According to the CDC, Medicare covers ESRD treatment for beneficiaries regardless of age and pays most of the cost of ESRD treatment in the United States. The U.S. Renal Data System (USRDS) is a surveillance system for ESRD based on clinical and claims data reports to CMS.
Because most patients with ESRD become eligible for Medicare coverage after 90 days of ESRD treatment, only data on patients who have been treated for at least 90 days were included in the data set.
For each year studied, USRDS data were used to determine the number of U.S. adults 18 and older who began treatment (dialysis or kidney transplantation) for ESRD-D. Data were analyzed for Native Americans, as well as for white, black and Asian population groups.
ESRD-D incidence was calculated using the number of newly treated ESRD-D cases and two population estimates for each racial and ethnic group:
- total population from U.S. Census figures from 1996 to 2013, and
- population with diagnosed diabetes during the period 2006-2013.
The number of Native Americans with diagnosed diabetes was calculated using age- and gender-specific prevalence estimates from the IHS National Data Warehouse for 2006-2013 and multiplying them by annual bridged single race population estimates for Native Americans from the U.S. Census; 2006 was the first year for which consistent prevalence data were available.
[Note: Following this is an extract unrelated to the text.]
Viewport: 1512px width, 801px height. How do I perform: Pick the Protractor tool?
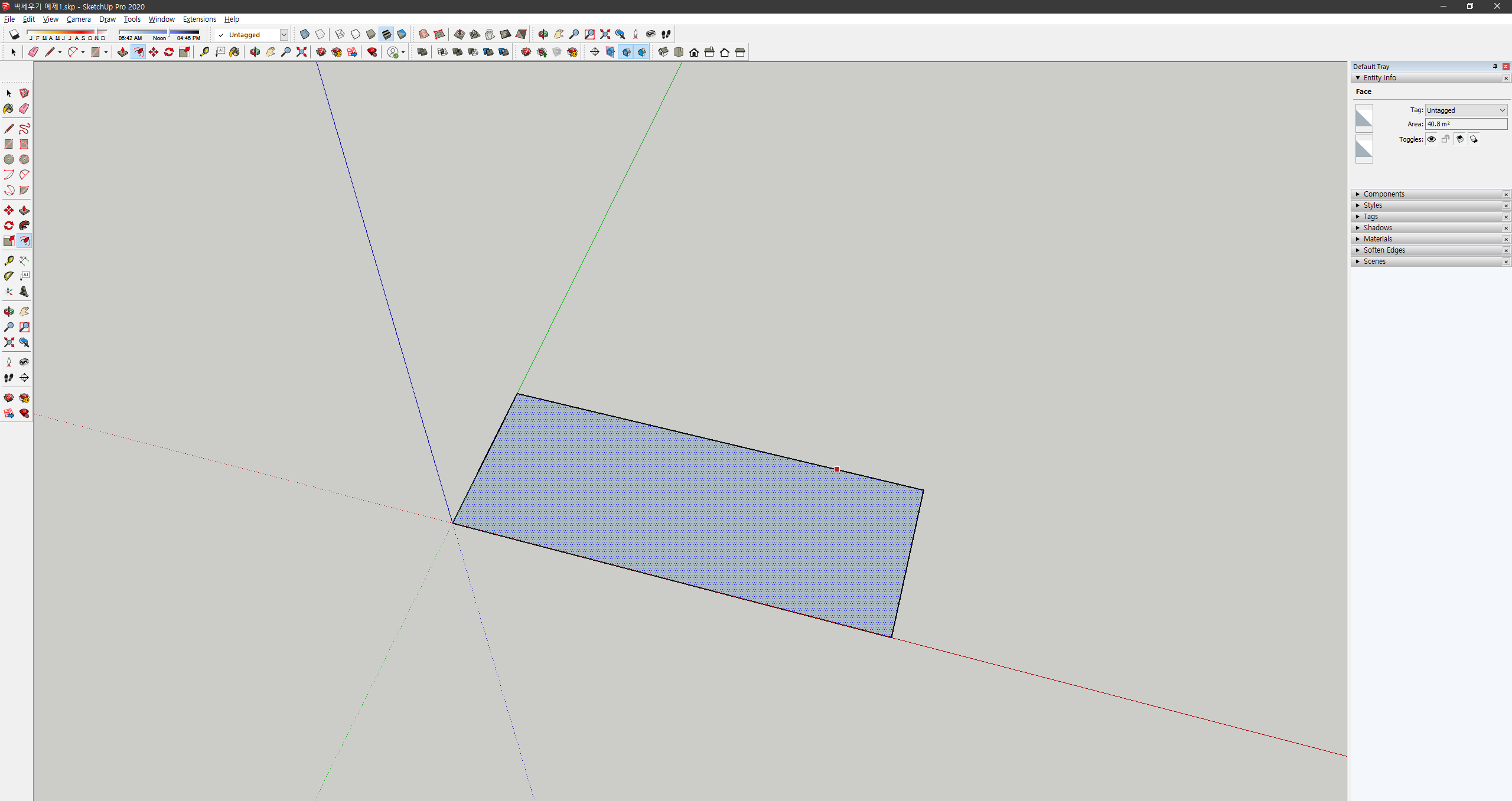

Measures of care for Native Americans with diabetes were obtained from the IHS Diabetes Care and Outcomes Audit, including prescription of ACE inhibitors and angiotensin II receptor blockers; blood pressure; hemoglobin A1c to assess glucose control; and urine albumin-to-creatinine ratio testing for identifying and monitoring diabetic kidney disease.
Other Key Findings
Aside from the substantial decrease in kidney failure from diabetes seen in Native Americans since 1996, other aspects of IHS-supported care for diabetes in this population have improved during that time. For example,
- use of medication to protect kidneys increased greatly, from 42 percent to 74 percent in five years;
- average blood pressure in Native Americans with diabetes and hypertension has been brought under control (133/76 in 2015);
- blood sugar control improved by 10 percent between 1996 and 2014; and
- more than 60 percent of Native Americans 65 and older who have diabetes had a urine test for kidney damage (2015) compared with 40 percent of the overall Medicare diabetes population (2013).